On Monday, Rackspace is also introducing these “Powered by OpenStack” services:
- Cloud Block Storage: Rackspace’s analog to Amazon Elastic Block Storage, but with a choice of high-performance solid-state disks (SSDs) or cheaper standard spinning disk storage. This service is in beta.
- Cloud Databases: MySQL-based cloud database services, available in early access form, are based on scalable SAN-based storage.
- Cloud Control Panel: A graphical interface, available in early access form, for customers who want something more intuitive than a command line to manage their workloads from a centralized place.
- Cloud Monitoring: This technology, also in early access availability, builds upon Rackspace’s CloudKick purchase to allow customers to watch their infrastructure and applications from a single dashboard.
- Cloud Networking: Technology built on contributions from Nicira, Cisco and others will bring the benefits of software-defined networks to the Rackspace OpenStack implementation. This technology is coming soon.
Engates said he did not want to pre-announce other database options but acknowledged that current Rackspace cloud customers use other databases, including Microsoft SQL Server.
OpenStack alliance — partners and competitors
As more of the OpenStack community bring their implementations to the fore — HP unveiled more of its OpenStack plans last week — these vendor partners will compete in earnest, not only with Amazon but with each other.
If OpenStack becomes the “Linux of the cloud,” Rackspace hopes to replicate the success Red Hat has had in the Enterprise Linux world. Red Hat is the leading enterprise Linux player (it recently saw its annual revenues pass the $1 billion mark, the first time an open-source oriented company has hit that mark.)
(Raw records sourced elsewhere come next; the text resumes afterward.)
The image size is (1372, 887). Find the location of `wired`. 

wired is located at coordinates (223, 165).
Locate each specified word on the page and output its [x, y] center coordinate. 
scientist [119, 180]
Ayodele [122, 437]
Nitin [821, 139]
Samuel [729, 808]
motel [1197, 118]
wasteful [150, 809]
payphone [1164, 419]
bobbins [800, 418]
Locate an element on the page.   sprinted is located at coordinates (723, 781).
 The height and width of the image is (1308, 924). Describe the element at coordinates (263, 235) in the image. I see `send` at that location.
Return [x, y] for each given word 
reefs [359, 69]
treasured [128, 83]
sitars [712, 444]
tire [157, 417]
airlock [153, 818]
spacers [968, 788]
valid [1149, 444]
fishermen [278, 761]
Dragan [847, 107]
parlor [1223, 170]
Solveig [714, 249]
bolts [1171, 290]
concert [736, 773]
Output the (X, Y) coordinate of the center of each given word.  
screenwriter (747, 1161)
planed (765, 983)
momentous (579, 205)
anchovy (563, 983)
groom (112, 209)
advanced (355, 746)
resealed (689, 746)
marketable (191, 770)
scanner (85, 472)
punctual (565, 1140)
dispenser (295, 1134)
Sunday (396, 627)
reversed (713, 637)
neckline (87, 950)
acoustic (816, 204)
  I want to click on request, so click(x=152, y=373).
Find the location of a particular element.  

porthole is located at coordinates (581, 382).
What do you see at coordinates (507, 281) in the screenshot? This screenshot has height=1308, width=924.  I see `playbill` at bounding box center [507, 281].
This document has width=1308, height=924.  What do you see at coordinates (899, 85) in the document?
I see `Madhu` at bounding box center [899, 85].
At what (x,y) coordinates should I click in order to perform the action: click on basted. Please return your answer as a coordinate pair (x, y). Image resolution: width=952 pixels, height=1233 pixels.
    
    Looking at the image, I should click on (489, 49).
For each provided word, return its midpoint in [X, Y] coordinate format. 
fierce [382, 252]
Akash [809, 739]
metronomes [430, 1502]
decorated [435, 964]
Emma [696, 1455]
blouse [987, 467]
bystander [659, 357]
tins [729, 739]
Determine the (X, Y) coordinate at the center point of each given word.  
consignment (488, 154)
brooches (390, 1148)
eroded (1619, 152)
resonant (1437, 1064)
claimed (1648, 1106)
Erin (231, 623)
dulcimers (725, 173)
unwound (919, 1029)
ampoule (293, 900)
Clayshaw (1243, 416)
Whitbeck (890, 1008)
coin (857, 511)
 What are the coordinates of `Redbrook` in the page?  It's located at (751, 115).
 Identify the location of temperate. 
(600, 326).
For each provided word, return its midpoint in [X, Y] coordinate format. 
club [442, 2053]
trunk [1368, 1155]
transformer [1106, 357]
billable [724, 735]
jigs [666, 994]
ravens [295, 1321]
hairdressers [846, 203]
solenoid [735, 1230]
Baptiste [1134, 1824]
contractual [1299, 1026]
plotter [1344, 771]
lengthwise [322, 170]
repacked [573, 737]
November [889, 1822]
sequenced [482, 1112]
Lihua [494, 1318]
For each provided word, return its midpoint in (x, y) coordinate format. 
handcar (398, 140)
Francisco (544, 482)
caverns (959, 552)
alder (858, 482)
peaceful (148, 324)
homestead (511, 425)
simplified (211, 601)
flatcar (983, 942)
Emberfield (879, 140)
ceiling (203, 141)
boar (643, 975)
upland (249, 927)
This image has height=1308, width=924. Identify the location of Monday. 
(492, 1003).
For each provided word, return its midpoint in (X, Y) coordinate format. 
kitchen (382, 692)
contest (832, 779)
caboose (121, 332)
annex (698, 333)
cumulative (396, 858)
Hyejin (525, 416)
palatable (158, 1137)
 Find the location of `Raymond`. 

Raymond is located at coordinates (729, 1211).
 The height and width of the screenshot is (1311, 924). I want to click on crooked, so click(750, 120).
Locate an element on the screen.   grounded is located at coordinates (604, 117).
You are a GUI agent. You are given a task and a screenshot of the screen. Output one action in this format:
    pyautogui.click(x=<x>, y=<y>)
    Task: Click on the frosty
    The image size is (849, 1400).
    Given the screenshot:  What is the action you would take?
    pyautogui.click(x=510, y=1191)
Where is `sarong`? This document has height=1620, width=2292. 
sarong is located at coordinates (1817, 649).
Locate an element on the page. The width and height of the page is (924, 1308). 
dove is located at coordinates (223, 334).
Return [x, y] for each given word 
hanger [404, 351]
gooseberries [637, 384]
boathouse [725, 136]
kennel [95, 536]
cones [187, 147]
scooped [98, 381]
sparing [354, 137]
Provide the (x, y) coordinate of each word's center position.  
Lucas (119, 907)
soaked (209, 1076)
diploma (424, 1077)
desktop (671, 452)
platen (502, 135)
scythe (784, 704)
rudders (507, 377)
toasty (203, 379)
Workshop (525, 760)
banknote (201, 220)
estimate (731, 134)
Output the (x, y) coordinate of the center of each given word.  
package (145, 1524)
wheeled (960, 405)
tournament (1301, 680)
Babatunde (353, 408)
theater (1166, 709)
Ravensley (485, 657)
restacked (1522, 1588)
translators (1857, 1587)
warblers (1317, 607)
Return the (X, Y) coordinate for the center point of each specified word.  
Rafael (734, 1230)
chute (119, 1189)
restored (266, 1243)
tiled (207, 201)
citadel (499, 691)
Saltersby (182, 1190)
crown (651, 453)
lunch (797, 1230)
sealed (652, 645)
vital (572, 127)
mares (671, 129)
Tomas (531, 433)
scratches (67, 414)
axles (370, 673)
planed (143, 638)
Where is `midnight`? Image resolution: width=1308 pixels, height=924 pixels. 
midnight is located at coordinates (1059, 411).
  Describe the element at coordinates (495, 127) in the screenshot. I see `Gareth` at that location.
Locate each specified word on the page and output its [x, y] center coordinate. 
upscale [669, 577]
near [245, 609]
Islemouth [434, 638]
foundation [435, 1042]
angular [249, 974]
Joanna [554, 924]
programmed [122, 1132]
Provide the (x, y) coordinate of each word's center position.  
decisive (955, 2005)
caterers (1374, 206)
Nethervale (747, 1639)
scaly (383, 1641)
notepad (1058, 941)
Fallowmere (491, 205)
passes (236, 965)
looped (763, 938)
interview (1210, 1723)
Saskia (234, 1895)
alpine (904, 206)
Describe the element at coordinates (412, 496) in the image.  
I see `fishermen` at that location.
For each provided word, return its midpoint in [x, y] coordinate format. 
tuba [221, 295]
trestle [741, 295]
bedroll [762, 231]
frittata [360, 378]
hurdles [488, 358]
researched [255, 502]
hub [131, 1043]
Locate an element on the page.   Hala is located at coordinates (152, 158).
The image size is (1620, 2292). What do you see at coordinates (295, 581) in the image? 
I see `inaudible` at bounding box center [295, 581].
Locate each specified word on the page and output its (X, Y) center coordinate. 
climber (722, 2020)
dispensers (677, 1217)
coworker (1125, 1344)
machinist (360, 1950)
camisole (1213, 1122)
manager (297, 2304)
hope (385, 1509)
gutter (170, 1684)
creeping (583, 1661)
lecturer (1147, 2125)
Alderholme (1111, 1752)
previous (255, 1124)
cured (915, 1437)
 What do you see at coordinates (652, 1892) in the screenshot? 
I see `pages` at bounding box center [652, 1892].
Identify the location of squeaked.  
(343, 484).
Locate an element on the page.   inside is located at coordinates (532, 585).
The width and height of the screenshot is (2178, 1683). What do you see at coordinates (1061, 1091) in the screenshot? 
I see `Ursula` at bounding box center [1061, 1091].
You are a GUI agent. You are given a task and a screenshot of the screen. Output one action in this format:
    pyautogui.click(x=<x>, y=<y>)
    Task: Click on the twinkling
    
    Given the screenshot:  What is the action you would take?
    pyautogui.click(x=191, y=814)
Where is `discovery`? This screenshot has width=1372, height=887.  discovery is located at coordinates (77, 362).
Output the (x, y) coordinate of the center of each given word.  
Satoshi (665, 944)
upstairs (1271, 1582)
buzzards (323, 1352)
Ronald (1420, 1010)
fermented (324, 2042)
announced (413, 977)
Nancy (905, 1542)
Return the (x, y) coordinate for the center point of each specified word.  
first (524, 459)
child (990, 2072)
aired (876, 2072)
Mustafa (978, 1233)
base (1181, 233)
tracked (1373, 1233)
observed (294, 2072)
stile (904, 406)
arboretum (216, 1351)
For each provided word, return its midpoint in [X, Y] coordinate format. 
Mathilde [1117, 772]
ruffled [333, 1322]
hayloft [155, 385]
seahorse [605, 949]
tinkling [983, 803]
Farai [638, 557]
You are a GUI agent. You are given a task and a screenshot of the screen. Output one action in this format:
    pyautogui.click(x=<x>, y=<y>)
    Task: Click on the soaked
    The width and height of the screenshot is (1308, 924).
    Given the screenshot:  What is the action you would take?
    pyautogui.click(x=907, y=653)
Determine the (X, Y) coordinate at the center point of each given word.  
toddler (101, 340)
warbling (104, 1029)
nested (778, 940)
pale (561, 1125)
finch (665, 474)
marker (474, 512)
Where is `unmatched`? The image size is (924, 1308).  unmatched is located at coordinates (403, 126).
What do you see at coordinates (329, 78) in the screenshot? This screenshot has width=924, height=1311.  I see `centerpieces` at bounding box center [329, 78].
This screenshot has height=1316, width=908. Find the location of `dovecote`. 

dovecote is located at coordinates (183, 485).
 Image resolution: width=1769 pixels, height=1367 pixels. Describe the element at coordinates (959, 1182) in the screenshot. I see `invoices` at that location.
Of course HP, Internap, IBM, Suse and Red Hat itself will also be vying for that honor.
Engates said the world of coopetition should be fine with all the players. OpenStack, he said, provides key cloud underpinnings atop which OpenStack proponents can build their own value and compete based on that.
“When we donate code, there’s a tradeoff. Do we keep it to ourselves or donate it and risk competition? We think it’s better to be part of a winning ecosystem as opposed to sitting on our own island all by ourselves.”
Whether the combined resources of these OpenStack frenemies can overcome Amazon’s public cloud dominance remains perhaps the bigger question.